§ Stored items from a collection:
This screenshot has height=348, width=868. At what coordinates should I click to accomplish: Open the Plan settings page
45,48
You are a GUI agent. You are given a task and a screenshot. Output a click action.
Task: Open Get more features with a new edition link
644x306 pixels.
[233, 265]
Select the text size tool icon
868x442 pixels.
...
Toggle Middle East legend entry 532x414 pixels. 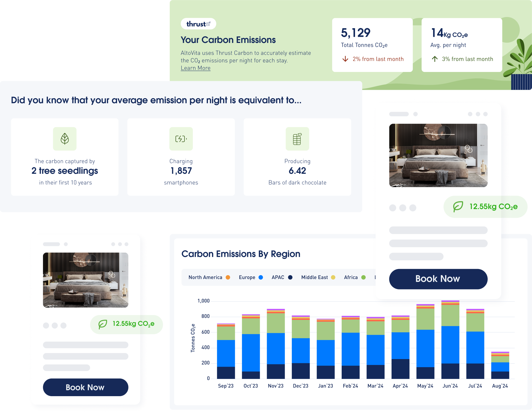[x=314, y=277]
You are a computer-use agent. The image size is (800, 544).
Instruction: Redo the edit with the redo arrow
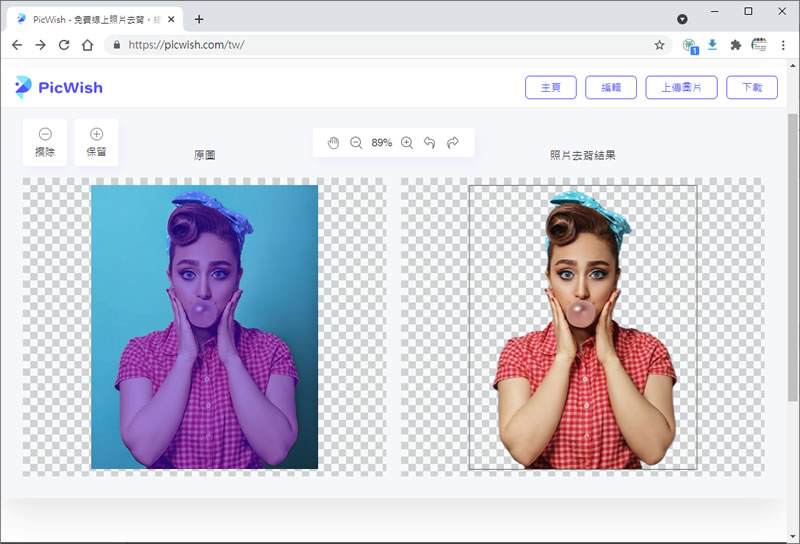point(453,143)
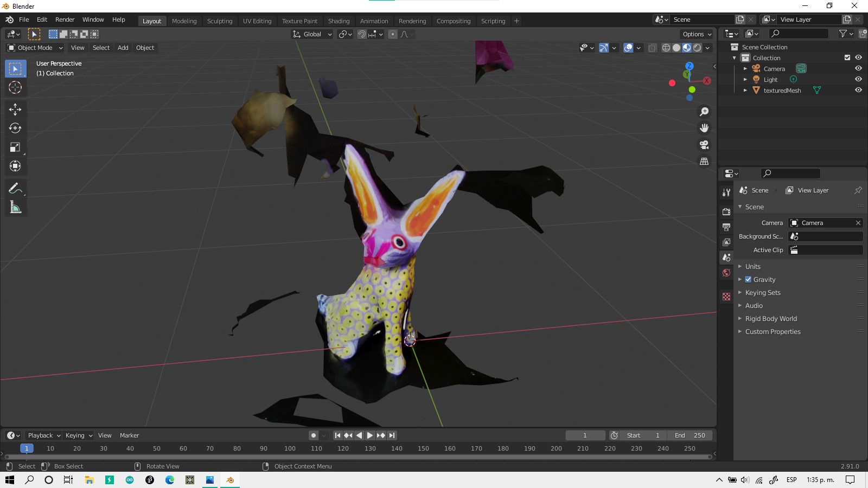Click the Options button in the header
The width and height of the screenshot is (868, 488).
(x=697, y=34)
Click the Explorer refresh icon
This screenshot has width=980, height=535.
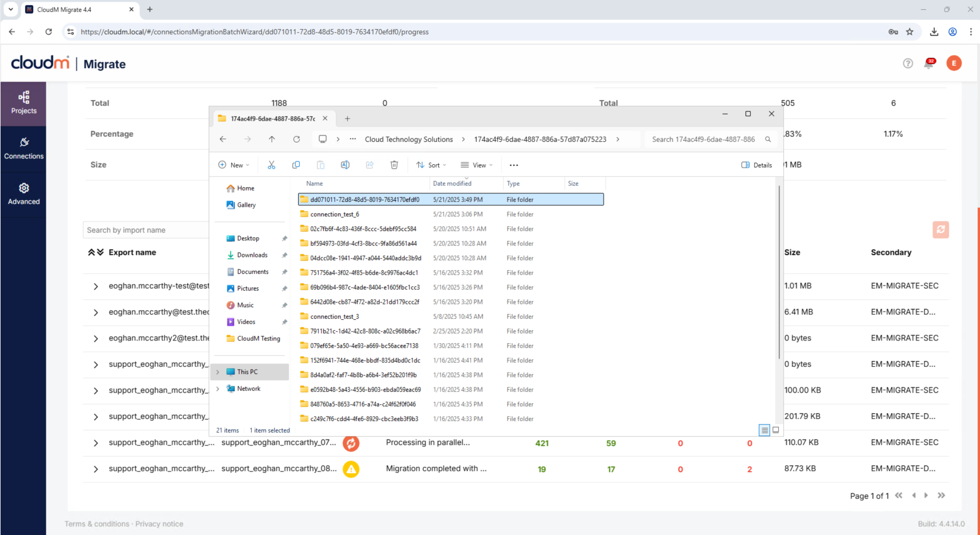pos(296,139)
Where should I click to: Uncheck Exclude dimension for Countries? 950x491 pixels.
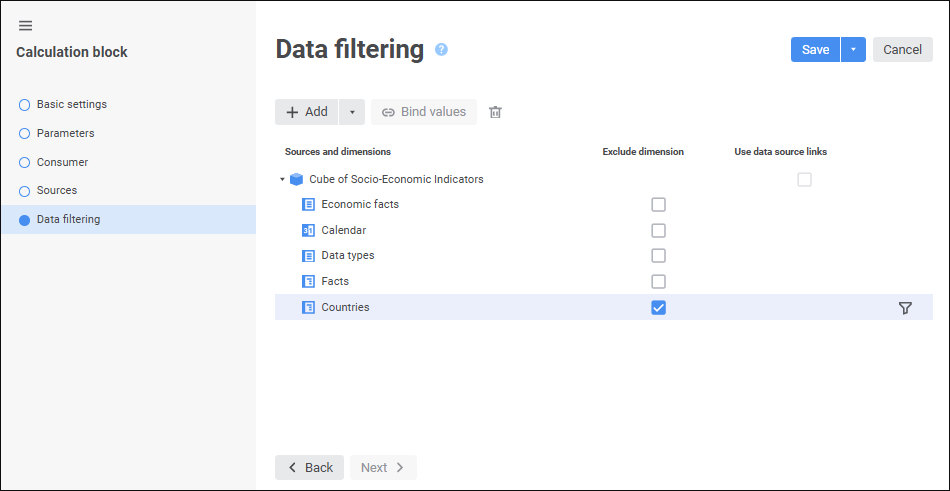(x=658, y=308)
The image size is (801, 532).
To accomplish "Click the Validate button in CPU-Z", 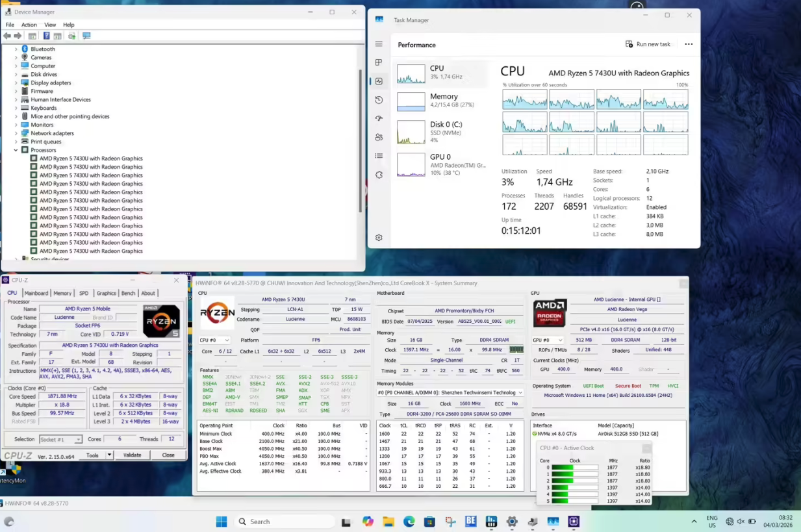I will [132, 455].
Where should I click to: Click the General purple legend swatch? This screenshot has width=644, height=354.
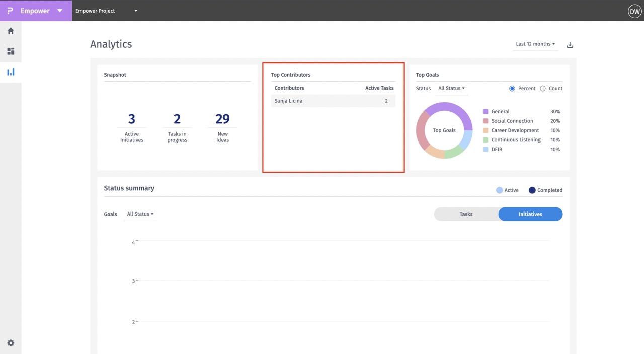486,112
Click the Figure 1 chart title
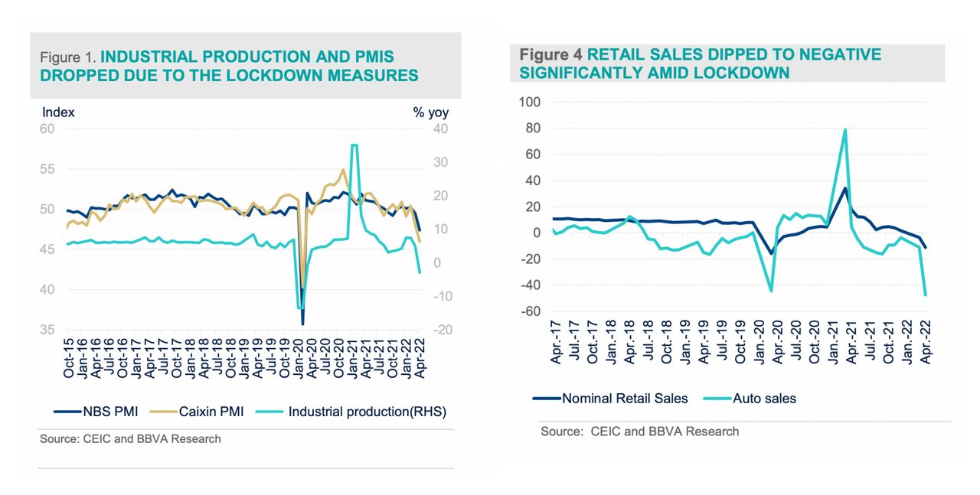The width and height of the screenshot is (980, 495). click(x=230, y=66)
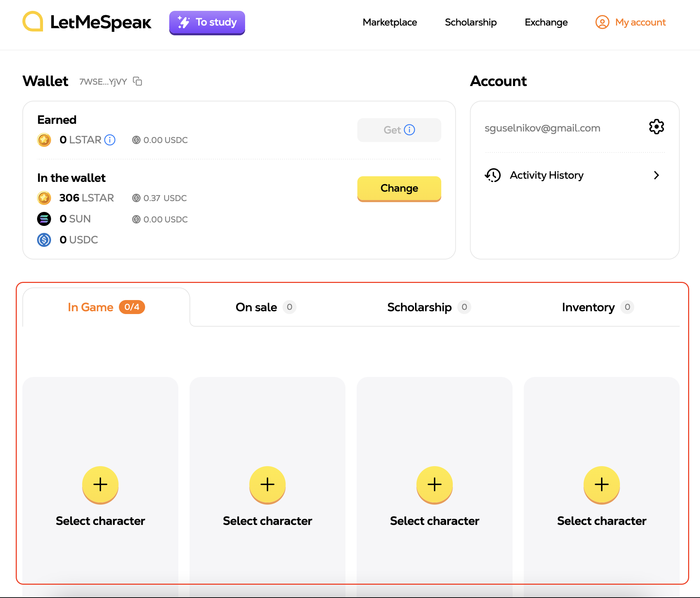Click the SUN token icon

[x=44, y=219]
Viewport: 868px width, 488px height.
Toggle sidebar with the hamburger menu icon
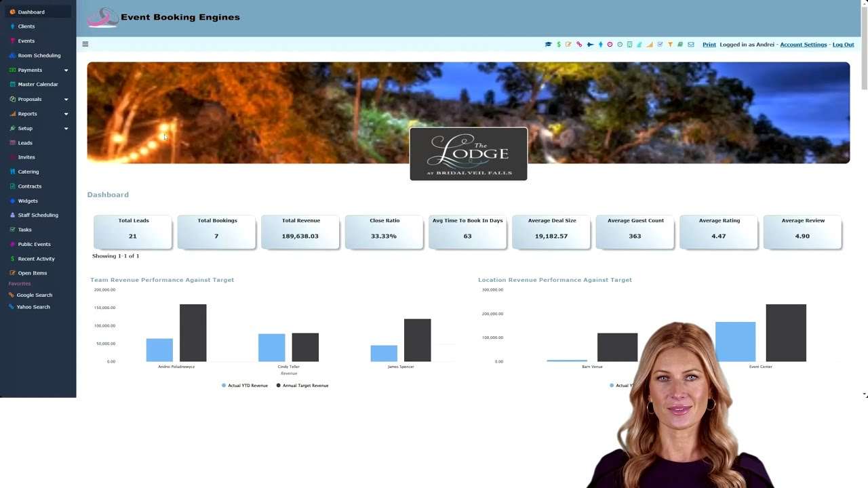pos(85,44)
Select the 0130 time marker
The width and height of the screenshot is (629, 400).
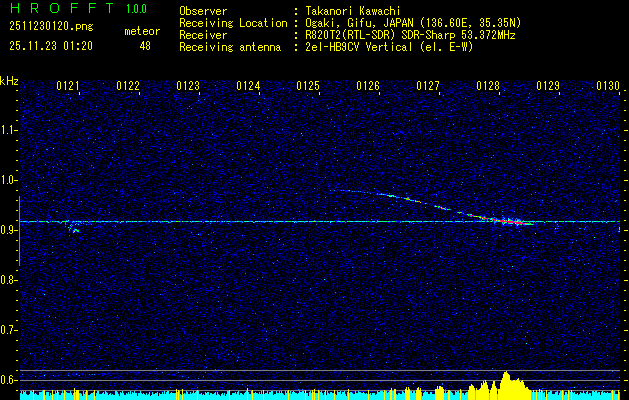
...
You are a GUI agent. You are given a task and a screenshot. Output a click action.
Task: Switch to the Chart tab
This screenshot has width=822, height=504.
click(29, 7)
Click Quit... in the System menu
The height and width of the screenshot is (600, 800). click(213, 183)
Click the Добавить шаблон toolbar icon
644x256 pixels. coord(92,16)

§ What is expected:
In the entries above, the lines from the one bearing "644x306 pixels." up to and including the one bearing "868x442 pixels." should be transcribed exactly; no other line is wanted.

§ Written solution:
644x306 pixels.
[233, 265]
Select the text size tool icon
868x442 pixels.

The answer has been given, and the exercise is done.